WHAT YOU ARE ASKED TO DO —
Would you filter these records and copy every line that has the word "slider"?

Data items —
__________________________________________________
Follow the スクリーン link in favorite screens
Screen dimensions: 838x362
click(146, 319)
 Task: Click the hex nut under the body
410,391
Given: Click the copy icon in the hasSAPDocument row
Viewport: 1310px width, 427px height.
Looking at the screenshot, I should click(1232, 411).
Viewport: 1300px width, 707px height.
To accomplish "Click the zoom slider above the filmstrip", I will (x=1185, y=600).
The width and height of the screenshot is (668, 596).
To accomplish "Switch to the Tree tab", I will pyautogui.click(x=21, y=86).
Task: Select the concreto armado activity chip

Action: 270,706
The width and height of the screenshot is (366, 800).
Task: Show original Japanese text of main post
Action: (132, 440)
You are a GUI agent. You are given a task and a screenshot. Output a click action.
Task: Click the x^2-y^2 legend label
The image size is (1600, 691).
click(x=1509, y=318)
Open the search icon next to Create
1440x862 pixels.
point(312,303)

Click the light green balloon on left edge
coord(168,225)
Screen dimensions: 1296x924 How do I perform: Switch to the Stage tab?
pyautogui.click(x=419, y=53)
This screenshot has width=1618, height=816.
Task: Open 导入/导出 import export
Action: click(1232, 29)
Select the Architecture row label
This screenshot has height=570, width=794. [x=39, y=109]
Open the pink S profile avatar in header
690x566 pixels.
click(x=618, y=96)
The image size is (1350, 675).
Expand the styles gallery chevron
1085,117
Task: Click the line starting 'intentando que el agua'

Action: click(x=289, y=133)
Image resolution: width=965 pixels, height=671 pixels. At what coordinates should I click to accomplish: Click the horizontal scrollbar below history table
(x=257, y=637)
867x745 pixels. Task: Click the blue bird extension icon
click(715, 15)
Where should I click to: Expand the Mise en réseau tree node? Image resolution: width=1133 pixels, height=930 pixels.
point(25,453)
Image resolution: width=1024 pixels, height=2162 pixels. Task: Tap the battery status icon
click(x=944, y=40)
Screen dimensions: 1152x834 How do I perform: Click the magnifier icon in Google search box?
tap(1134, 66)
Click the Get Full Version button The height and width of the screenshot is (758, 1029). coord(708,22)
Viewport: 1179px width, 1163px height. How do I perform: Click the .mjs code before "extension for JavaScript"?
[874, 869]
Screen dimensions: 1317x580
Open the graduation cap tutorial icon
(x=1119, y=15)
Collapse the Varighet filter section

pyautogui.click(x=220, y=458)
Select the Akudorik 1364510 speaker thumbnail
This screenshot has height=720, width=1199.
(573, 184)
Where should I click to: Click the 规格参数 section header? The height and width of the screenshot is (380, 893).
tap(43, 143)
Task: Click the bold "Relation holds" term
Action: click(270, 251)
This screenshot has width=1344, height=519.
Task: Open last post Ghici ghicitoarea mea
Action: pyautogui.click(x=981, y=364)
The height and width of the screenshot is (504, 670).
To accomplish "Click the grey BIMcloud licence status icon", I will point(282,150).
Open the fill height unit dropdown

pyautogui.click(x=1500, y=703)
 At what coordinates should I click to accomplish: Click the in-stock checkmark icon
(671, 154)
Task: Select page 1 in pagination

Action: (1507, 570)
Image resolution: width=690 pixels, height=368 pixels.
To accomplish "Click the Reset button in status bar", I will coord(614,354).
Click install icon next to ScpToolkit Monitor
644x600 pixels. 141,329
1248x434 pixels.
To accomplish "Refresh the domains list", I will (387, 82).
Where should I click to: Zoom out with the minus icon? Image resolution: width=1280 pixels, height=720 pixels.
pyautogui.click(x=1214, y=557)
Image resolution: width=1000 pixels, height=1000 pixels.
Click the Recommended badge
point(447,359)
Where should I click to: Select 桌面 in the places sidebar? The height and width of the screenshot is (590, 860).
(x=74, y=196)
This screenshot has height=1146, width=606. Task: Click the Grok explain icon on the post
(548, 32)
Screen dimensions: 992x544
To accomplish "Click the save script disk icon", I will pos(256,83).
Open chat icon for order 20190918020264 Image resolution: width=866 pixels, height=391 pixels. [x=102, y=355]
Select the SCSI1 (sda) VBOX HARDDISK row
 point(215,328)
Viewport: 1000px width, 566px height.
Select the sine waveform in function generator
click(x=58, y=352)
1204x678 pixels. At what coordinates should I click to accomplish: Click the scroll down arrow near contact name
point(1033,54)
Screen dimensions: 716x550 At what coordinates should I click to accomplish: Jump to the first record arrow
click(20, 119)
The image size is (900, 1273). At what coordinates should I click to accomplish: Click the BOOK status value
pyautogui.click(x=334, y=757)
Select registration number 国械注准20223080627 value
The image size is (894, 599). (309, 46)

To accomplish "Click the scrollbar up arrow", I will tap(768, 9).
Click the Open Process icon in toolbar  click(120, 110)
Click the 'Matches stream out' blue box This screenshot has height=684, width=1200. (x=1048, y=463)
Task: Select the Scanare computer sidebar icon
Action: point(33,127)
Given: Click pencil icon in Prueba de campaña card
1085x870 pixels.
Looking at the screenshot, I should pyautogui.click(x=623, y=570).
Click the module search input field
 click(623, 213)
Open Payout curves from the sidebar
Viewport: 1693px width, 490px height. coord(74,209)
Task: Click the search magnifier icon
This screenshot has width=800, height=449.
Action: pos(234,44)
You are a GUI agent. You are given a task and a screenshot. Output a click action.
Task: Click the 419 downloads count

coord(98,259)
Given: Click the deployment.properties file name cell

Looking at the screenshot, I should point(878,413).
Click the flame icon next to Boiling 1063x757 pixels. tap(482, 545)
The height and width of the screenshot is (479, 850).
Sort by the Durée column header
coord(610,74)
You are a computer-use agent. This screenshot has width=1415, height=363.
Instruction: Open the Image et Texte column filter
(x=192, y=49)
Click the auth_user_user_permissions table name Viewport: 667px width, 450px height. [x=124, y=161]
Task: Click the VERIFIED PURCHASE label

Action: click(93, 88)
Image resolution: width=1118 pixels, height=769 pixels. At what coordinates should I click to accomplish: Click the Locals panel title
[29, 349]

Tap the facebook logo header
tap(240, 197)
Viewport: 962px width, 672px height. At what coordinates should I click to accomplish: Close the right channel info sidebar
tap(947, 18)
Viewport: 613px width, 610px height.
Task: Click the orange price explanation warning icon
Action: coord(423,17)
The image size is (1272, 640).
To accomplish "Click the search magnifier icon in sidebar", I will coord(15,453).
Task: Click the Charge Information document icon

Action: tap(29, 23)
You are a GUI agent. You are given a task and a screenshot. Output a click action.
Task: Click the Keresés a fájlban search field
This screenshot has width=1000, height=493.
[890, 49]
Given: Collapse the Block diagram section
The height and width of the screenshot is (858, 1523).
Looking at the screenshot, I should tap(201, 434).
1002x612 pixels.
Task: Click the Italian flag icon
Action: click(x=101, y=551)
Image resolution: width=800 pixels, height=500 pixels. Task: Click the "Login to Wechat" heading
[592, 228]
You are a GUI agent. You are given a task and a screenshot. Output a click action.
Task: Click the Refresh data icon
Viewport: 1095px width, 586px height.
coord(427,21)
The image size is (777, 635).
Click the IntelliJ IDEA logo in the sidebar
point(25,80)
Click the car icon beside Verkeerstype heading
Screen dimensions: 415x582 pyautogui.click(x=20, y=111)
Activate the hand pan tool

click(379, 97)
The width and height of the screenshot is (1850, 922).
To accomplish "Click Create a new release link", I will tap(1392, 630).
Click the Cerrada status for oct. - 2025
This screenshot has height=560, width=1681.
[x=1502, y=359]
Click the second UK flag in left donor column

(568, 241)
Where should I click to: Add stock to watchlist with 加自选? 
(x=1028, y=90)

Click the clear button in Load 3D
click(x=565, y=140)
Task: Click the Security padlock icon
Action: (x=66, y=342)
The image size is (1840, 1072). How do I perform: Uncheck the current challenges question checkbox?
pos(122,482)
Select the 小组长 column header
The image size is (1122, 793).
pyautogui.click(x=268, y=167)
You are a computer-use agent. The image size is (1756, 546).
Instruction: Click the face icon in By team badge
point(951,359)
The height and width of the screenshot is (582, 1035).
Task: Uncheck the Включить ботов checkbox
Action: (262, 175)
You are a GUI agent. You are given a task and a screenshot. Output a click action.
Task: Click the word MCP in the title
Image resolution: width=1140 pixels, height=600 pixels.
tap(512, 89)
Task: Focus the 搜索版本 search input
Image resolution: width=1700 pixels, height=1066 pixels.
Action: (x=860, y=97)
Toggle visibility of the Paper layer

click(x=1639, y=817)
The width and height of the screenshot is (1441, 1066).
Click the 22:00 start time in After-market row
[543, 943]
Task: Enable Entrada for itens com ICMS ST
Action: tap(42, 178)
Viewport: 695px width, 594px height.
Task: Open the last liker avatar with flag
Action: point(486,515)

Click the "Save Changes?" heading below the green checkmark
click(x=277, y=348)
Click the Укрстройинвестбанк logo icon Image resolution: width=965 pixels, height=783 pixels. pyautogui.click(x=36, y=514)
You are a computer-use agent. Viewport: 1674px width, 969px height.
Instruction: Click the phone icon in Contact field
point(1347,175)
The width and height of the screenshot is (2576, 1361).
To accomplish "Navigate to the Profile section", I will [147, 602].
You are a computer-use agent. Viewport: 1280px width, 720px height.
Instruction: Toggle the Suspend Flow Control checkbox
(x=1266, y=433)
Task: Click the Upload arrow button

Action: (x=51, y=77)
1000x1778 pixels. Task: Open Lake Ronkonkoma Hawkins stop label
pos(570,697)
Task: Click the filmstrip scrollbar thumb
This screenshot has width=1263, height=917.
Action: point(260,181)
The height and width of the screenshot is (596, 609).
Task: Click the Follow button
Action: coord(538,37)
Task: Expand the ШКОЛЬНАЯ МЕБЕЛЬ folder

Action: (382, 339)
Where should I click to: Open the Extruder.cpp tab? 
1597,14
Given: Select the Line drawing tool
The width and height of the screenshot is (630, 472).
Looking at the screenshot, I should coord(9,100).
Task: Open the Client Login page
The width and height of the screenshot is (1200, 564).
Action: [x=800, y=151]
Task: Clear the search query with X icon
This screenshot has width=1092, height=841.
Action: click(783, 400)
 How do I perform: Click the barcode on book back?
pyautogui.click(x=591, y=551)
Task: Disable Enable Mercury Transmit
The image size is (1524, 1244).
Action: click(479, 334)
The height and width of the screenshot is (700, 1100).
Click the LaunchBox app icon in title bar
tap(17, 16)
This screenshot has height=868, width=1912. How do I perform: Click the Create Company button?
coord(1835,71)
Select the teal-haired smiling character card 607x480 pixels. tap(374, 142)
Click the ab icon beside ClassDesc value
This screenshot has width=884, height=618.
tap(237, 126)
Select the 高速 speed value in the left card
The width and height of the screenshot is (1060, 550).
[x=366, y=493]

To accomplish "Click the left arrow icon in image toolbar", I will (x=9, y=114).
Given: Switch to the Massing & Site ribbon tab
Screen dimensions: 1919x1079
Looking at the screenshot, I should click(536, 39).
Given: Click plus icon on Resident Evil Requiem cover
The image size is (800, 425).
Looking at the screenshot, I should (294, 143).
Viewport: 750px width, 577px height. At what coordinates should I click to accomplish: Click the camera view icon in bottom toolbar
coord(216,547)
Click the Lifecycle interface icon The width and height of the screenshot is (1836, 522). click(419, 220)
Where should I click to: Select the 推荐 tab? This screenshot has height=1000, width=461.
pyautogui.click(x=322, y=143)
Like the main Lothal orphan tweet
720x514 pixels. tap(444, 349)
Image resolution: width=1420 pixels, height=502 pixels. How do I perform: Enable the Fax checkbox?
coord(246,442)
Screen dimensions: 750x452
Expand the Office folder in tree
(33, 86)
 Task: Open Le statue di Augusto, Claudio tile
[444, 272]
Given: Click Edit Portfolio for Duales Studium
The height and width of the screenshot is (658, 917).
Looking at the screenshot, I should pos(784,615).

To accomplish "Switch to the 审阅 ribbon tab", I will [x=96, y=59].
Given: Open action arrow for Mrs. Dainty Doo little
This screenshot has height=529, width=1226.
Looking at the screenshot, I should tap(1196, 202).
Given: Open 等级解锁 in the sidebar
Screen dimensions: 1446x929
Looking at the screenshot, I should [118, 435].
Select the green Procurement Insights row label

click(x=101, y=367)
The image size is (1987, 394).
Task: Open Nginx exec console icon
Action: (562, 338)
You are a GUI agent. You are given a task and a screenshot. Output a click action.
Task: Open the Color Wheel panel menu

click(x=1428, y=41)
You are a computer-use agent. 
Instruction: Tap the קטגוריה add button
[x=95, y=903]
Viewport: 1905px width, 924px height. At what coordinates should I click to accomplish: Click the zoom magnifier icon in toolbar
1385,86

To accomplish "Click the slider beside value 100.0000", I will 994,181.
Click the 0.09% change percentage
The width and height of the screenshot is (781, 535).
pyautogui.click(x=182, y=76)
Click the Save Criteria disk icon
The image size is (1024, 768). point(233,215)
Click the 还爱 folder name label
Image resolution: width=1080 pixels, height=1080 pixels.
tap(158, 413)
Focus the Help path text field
__________________________________________________
RESULT OF THE EXERCISE —
To accomplish "Click the zoom slider above the filmstrip", I will (x=1185, y=600).
To accomplish "Click the slider beside value 100.0000", I will 994,181.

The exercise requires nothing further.